__EXTRACTED RECORDS__:

^^^^^^^^^^^^^^^^

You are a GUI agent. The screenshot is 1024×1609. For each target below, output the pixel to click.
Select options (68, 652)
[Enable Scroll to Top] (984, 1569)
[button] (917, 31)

^^^^^^^^^^^^^^^^

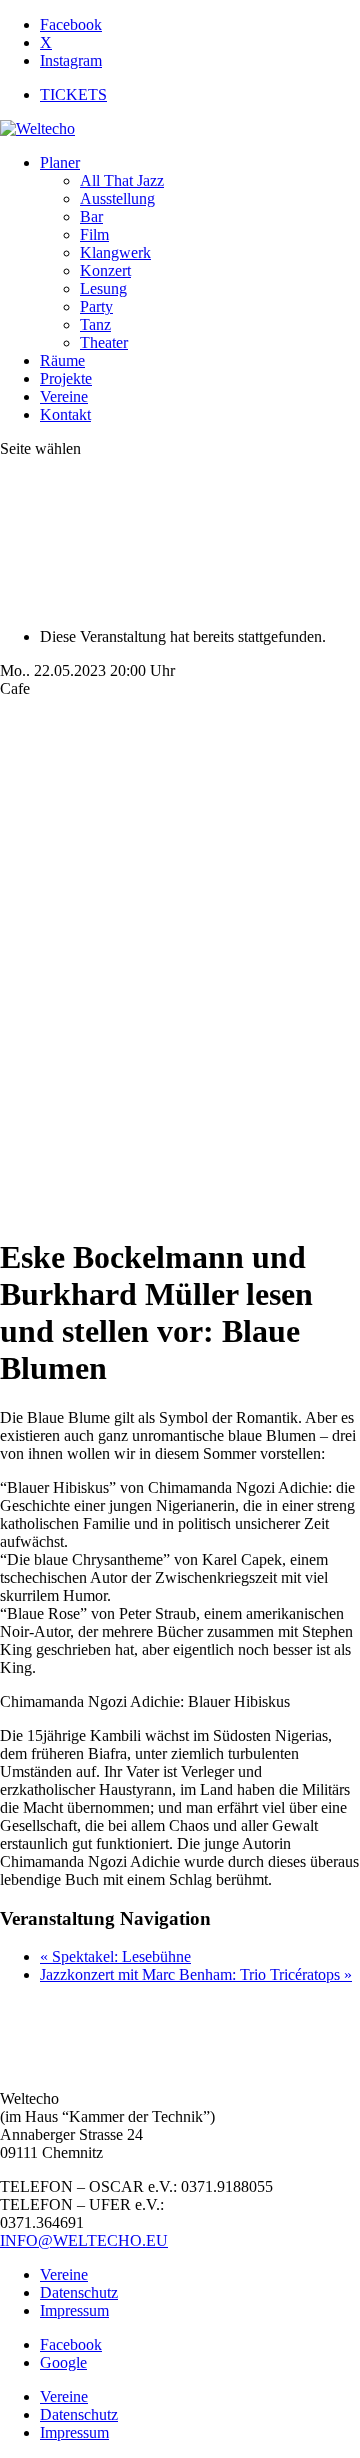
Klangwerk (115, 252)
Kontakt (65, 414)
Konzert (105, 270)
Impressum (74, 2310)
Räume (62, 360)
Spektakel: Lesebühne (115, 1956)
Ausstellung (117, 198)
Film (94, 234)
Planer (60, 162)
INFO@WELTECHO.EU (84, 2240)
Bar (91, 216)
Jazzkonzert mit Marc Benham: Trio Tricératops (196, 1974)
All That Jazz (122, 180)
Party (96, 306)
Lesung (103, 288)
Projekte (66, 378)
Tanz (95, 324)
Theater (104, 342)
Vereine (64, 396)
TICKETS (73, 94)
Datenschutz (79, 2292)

^^^^^^^^^^^^^^^^

__EXERCISE DESCRIPTION__:
The listing above holds a line with "Impressum (74, 2310)" and a line with "Datenschutz (79, 2292)". Print the stretch from the first through the second, exactly and alone.

__OUTPUT BELOW__:
Impressum (74, 2310)
Räume (62, 360)
Spektakel: Lesebühne (115, 1956)
Ausstellung (117, 198)
Film (94, 234)
Planer (60, 162)
INFO@WELTECHO.EU (84, 2240)
Bar (91, 216)
Jazzkonzert mit Marc Benham: Trio Tricératops (196, 1974)
All That Jazz (122, 180)
Party (96, 306)
Lesung (103, 288)
Projekte (66, 378)
Tanz (95, 324)
Theater (104, 342)
Vereine (64, 396)
TICKETS (73, 94)
Datenschutz (79, 2292)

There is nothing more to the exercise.